1 Мая, День международной солидарности трудящихся, уклончиво переименован в День весны и труда. С акцентом на весну, поскольку труд, а паче того – солидарность трудящихся – тема зыбкая, как зыбким стал и сам труд. На смену пролетариату идёт прекариат. Слово склеено из двух: proletariat и precarious (с английского – ненадёжный, сомнительный, шаткий, непрочный, случайный, нестабильный, неустойчивый).
Слово начали употреблять социологи в 80-е годы ХХ века в отношении неквалифицированных трудящихся, чьё социальное положение шатко и невнятно, вроде сезонных рабочих. Но с годами шаткость и невнятность расползлась, охватив собой почти весь рынок труда в самых что ни на есть почтенных странах. Есть даже ставший почти классическим труд – Гай Стэндинг «Прекариат – новый опасный класс», опубликованный в 2011 году.
Нынешний работник – как правило, временный. В 1960-е годы, – пишет Стэндинг, – типичный работник в промышленно развитой стране мог ожидать, что до пенсионного возраста сменит четырёх работодателей. Сейчас типичный работник сменит девять работодателей, прежде чем достигнет возраста 30 лет. Это называется «гибкость численности»: меньше работы – увольняю, стало больше – нанимаю. Правда, приличного работника так вот вдруг не наймёшь, зато дёшево и сердито. В условиях деиндустриализации развитых стран – вполне прокатывает.
По расчётам Стэндинга, четверть взрослого населения развитых стран относится к прекариату. Марин Ле Пен в недавней книжке «Во имя Франции» говорит, что треть работ в стране делается силами трудящихся, которые пребывают на птичьих правах.
Типичные нынешние трудящиеся лишены главной жизненной привязки, дающей устойчивость, – профессии. Они – никто и звать их никак. Они – социальная пыль, гонимая ветром.
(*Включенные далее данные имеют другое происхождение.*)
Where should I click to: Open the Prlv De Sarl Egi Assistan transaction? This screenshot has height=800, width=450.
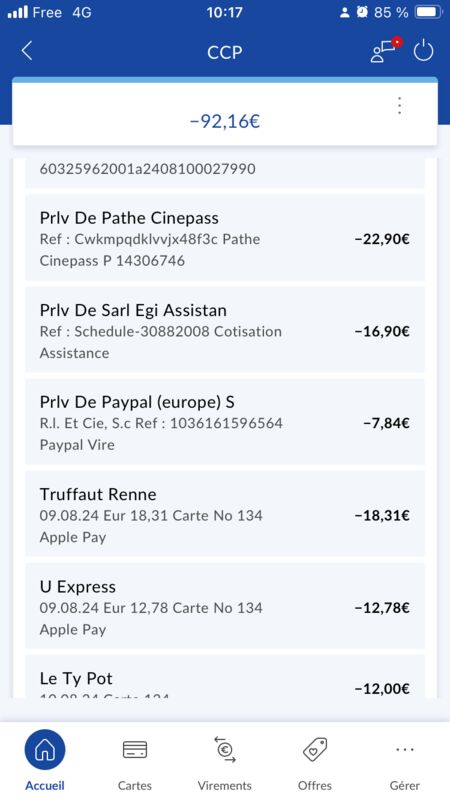(225, 330)
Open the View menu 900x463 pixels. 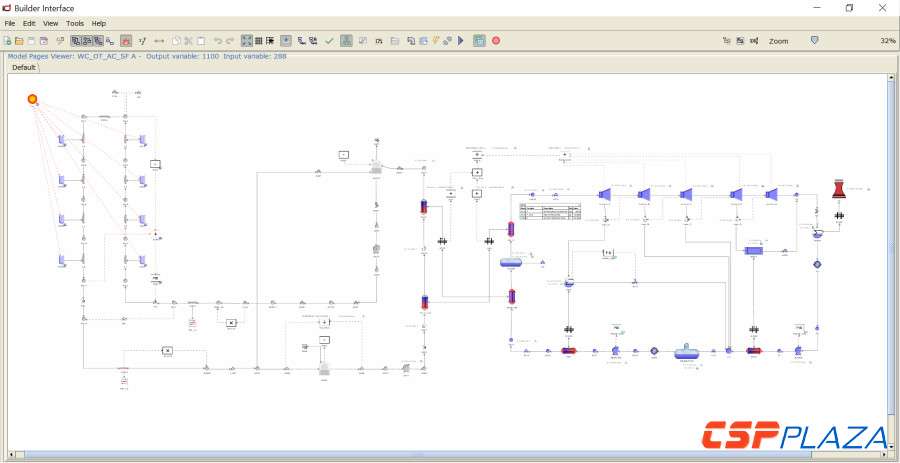tap(51, 23)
Международные мастера агитпридумок говорят: так всё и должно быть. Профессия – прошлый век. Даже школьников нынче учат: будь готов к тому, что переменишь множество профессий. Вдумайтесь, у бедолаги нет ни одной специальности, а ему внушают: надо менять. В вузах уже на дне открытых дверей говорят: по специальности у нас идут работать не больше трети выпускников. Сегодня полагается быть мобильным, динамичным, смело принимающим вызовы времени. Едва поступил на работу – тут же начинай рассылать резюме в поисках нового места.
Помню, в 90-е годы была распространена мудрость, которую выдавали за американскую и, следовательно, непререкаемую: работать в одном месте и по одному профилю больше четырёх лет нельзя. Иначе ты – лузер. Но четыре – это по нынешним временам много. Срок сжимается подчас до года-полутора. Меж тем давно установлено: чтобы стать подлинным профессионалом, надо проработать не менее 10 000 часов по специальности. Не трудитесь считать: это пять лет ежедневной работы по восемь часов в день. Кто этим может похвастаться? В результате происходит деградация всех сторон жизни.
Превращение пролетариата в прекариат выгодно банкам и транснациональным корпорациям: прекариат разобщён, подавлен, дезориентирован, а потому им легко управлять. Он не «класс для себя», выражаясь по-марксистски.
Впрочем, идут подспудные процессы, не предусмотренные хозяевами мировой игры: молодёжь приобретает выраженную правую и левую ориентацию, в зависимости от традиций своих стран. Вот только что, будучи в Португалии, с удивлением узнала, что общий кумир молодёжи здесь – диктатор Салазар. Его имя связывают с надёжностью, справедливостью, подавлением коррупции и – работой, внятной и стабильной. Впрочем, чему удивляться? Нарастающие социалистические симпатии российской молодёжи питаются теми же корнями.
И что-то подсказывает, что солидарность трудящихся – дело не только прошлого, но и будущего.